Does Trinidad and Tobago have a leadership crisis? If it does, is it only because those who are critical of the present leadership have not stepped forward as yet and why? Most of the critics are individuals who have been hesitant to offer effective leadership role. Worse yet, few have never volunteered to serve in any organization. More so, the average institution in this society is in decline. Are we a nation of world class failures?
Peter Drucker wrote: “They were the followers, whether that’s faculty, or employees, or volunteers. And what they owe is really to enable people to realize their potential, to realize their purpose serving the organization.”
In the mid 1970 the Hindu Jawaan Sangh was born. Among its many projects was a series of Youth Development Seminars. The target group were volunteers in mandirs and social and cultural groups in the community. The consultant behind this project was Suruj Rambachan. Other personnel who contributed to this project were Indar Sahadeo, a lecturer at Cipriani Labour College, Hans Hanomansingh and Dr. Ramesh Deosaran. JFK Lecture Theatre, St Augustine Campus, was the venue.

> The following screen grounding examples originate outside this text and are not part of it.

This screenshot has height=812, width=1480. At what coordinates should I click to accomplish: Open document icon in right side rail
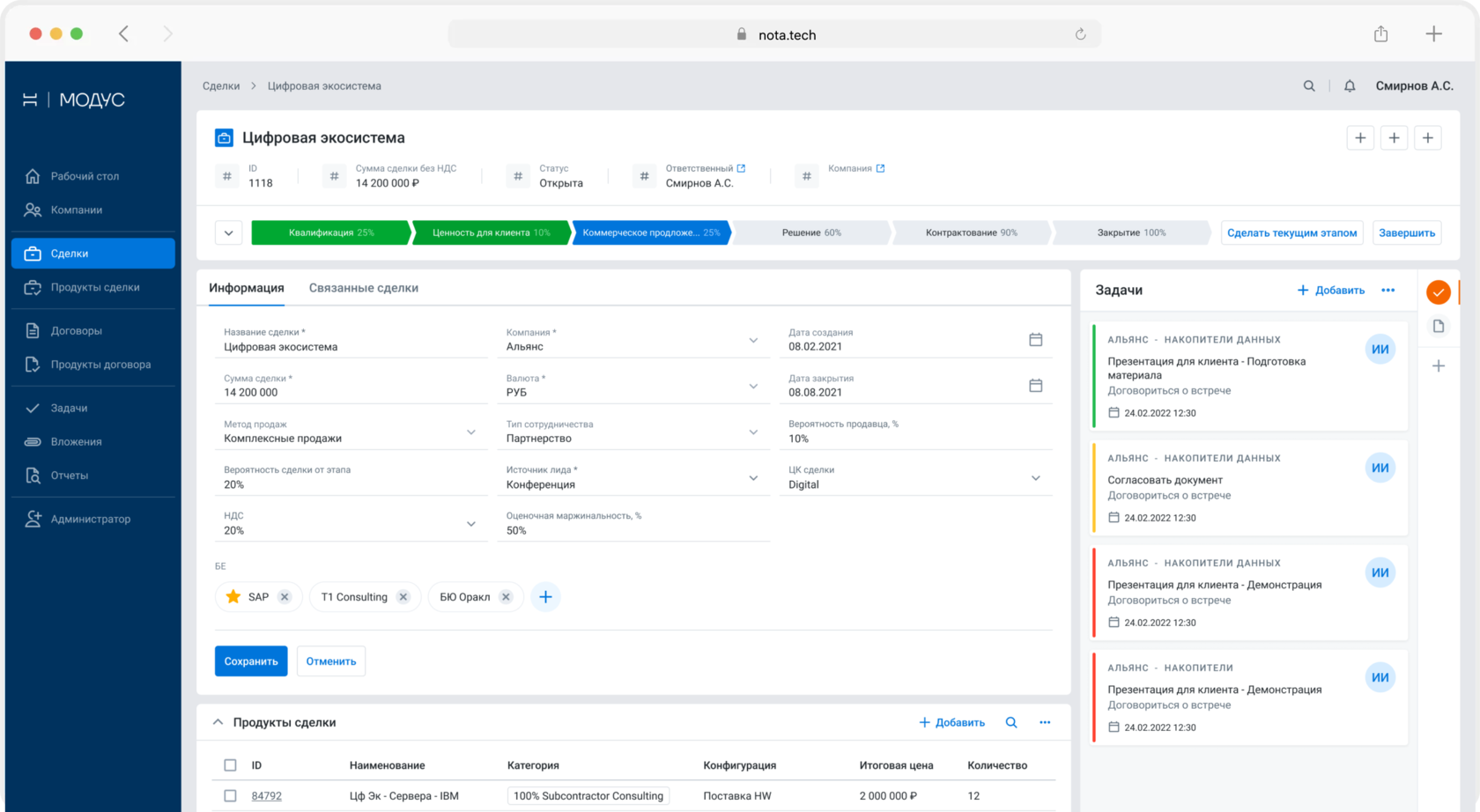[1439, 327]
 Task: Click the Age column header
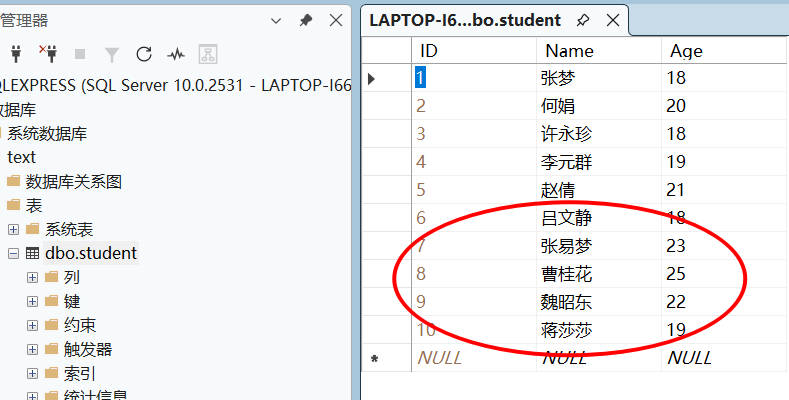tap(686, 51)
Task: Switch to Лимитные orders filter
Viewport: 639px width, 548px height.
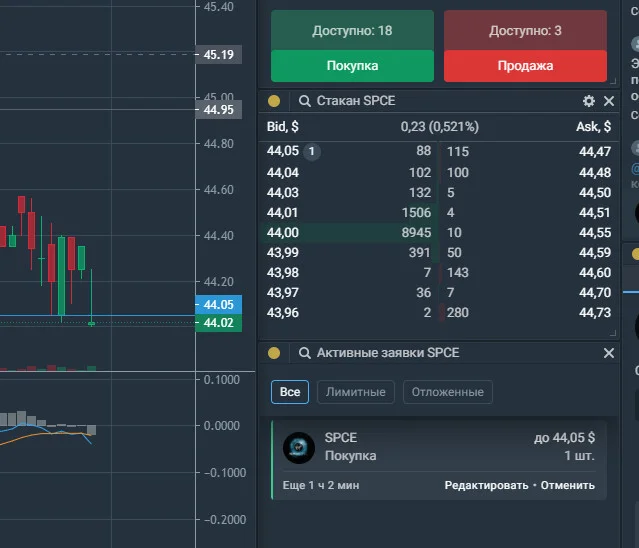Action: coord(355,392)
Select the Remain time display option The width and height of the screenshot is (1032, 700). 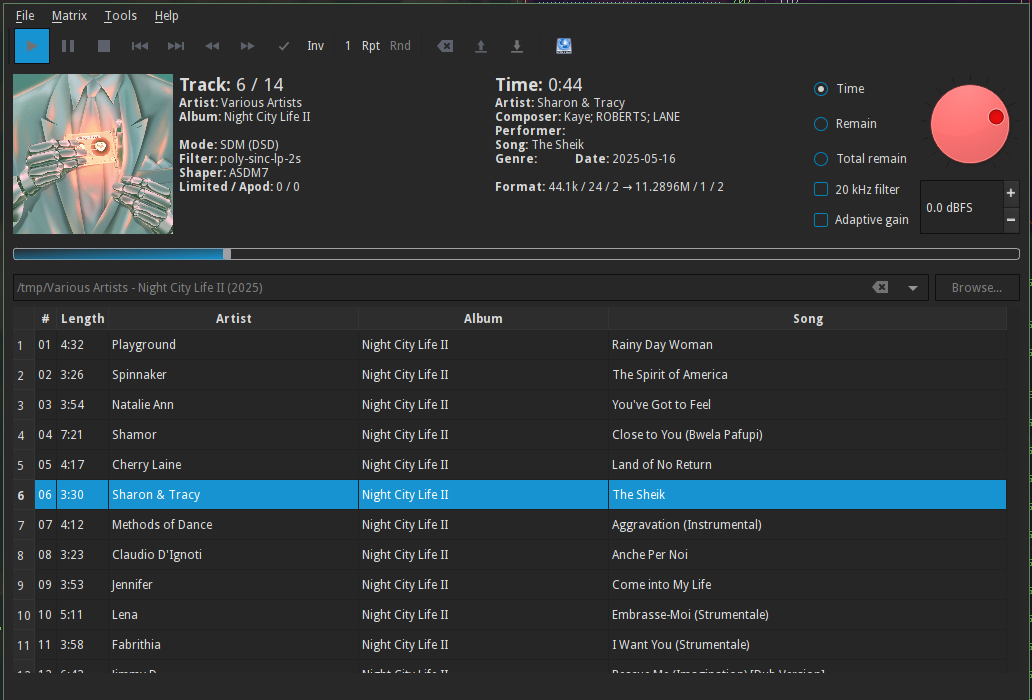click(x=821, y=124)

The aim of the program was to enhance the knowledge, skills and attitude of the volunteers to function efficiently and effectively in their respective organizations. The presentations were relevant to the needs of the individuals and addressed what were expected of them as volunteers.
The truth is that individuals are happy to develop their skills, talents and their attitude and increase their knowledge. The big question is: how much opportunities are being provided for volunteers to develop themselves? Who are the leaders or organizations that are engaged in developing their workers? And may I ask: Who are the volunteers?
The Maha Sabha sponsored Human Resource Development Seminars for its pandits, teachers, principals. These seminars were executed by officials from Industrial Development Corporation (IDC) and The UWI and well attended. Many participants saw the program as an avenue to boost their chance of being recommended for the post of principal. Unfortunately, these programs have come to a close.
The Hindu Swayamsevak Sangh (HSS) is one organization that dutifully trains individuals to serve the community through its weekly shakhas, annual camps and other advanced training programs. In fact, many of the workers in the many mandirs and Hindu institutions are products of the HSS and its forerunner, Hindu Seva Sangh.
The development of Indian Arrival Day was one such program developed by the Hindu Seva Sangh. It was not a one-off celebration but a sustained effort for several years and throughout the country-Cedros, Moruga, Orange Valley, Claxton Bay, California, Williamsville etc. It was also a collaborative effort, bringing together personnel form the Indian Review Committee, Indian Revival and Reform Association, the Maha Sabha and the United National Congress that moved and debated a motion in Parliament for this historic date, May 30, to be declared a public holiday.
The declaration of May 30 a public holiday in 1995 galvanized the Indian community. Religious and class differences were set aside. This was best manifested in the UNC winning 17 seats in the General Elections and Basdeo Panday being declared Prime Minister in a coalition government with the DAC of Tobago.
Today, training of volunteers is not emphasized. Blind loyalty to a leader or organization is the highest dharma. The leader, to stand tall, ensures that the backs of his followers remain bent so that no one stand shoulder to shoulder with him, far more to rise above him. To have effective supervisors, managers and other professionals training is required. Don’t volunteers in mandirs and other social and cultural groups need similar training?
A major challenge facing organizations is succession planning. Our leaders must be reminded that every product has an expiry date. A leader needs to recognize this reality and know when it is time for him to leave the stage. Unfortunately, too many continue to overstay their time and grow putrid, rotten, rancid, contaminated, corrupt, moldy and offensive until death or nature forces them out so that the cycle of life can continue. This outrageous behavior to disrupt a natural cycle must be treated as sacrilege. It must be condemned and banished. I hope and pray that some constitutional arrangements are made to ensure that no leader serves for more than two consecutive terms.
Greater emphasis has to be on enhancing the followers through training. We must help them to become effective instruments of selfless service; not custodians and curators of the dead. After all, we are Hindus who cremate our dead and move on; not Egyptians that preserve mummies and have a fetish with the dead.